◆ Your task ◆
Could you pull out the lines from the one containing "Locate an element" through the final line, reproducing them word for word but without the pictures?

◆ Supplied material ◆
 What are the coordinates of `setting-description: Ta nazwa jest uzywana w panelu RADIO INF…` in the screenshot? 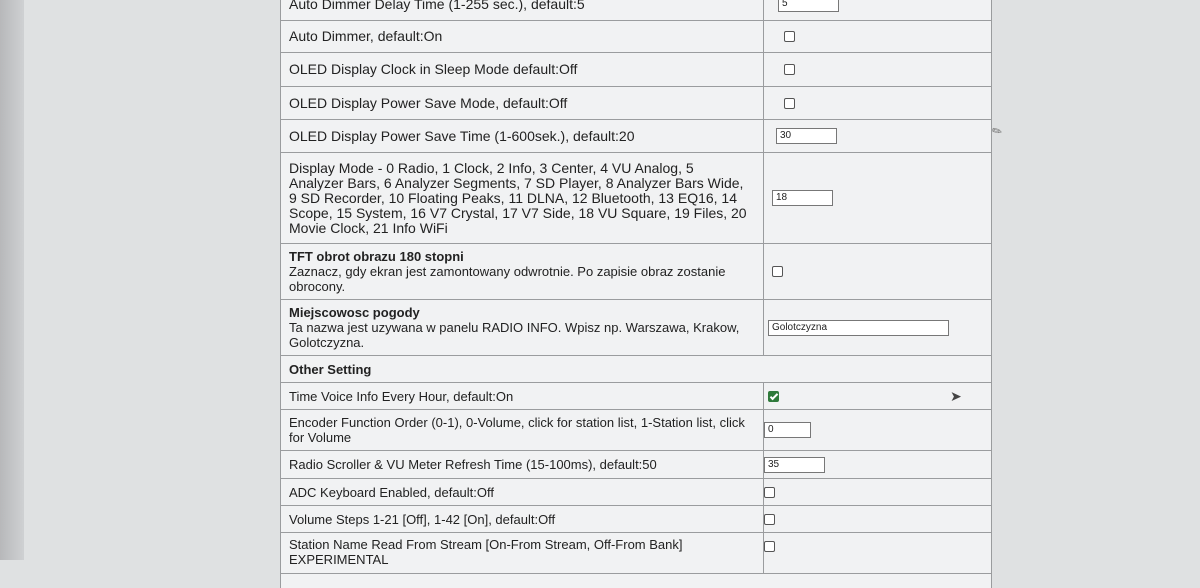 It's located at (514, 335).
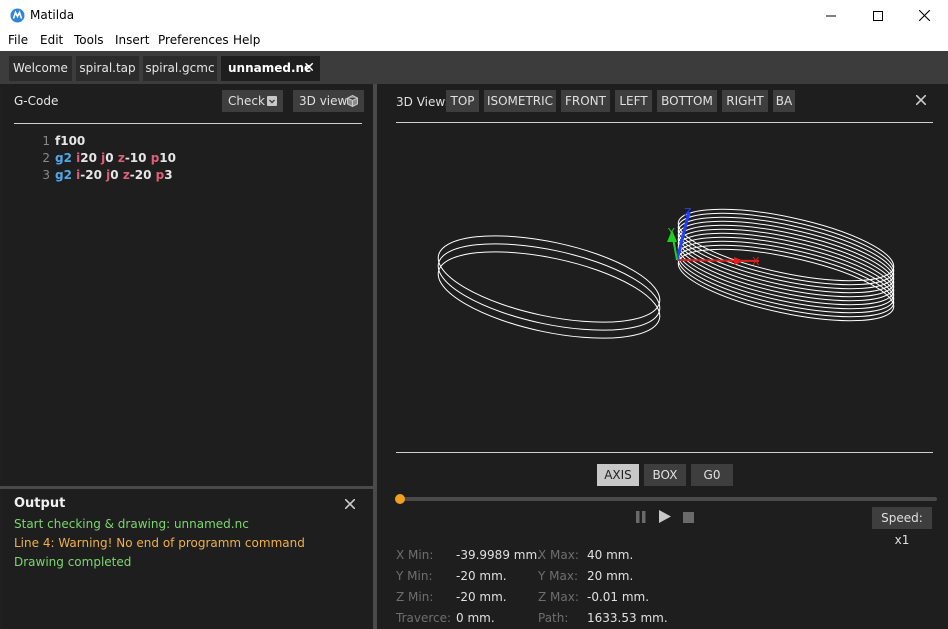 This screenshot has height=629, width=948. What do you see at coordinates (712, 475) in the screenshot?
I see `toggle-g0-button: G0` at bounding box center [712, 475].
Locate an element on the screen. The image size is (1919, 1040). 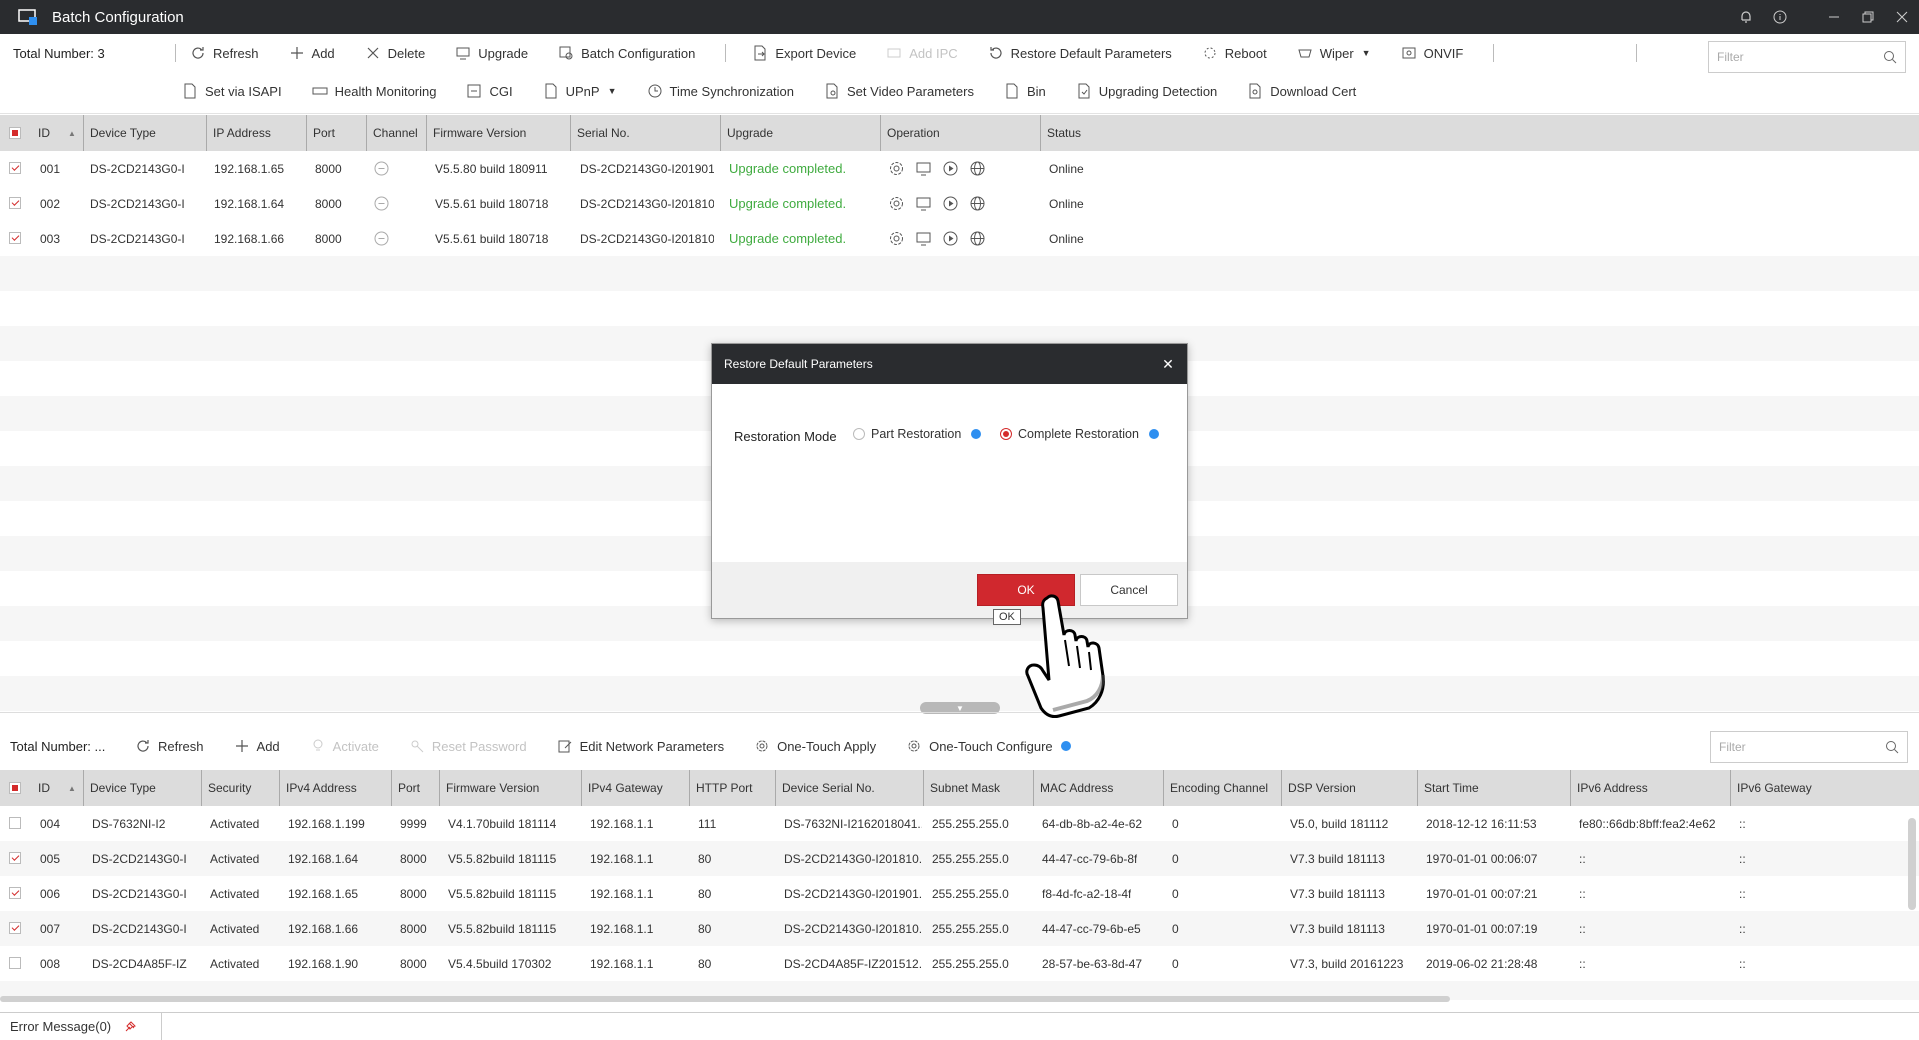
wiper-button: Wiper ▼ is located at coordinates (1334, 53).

◆ Answer space ◆
Locate an element on the screen. The image size is (1919, 1040). 
wiper-button: Wiper ▼ is located at coordinates (1334, 53).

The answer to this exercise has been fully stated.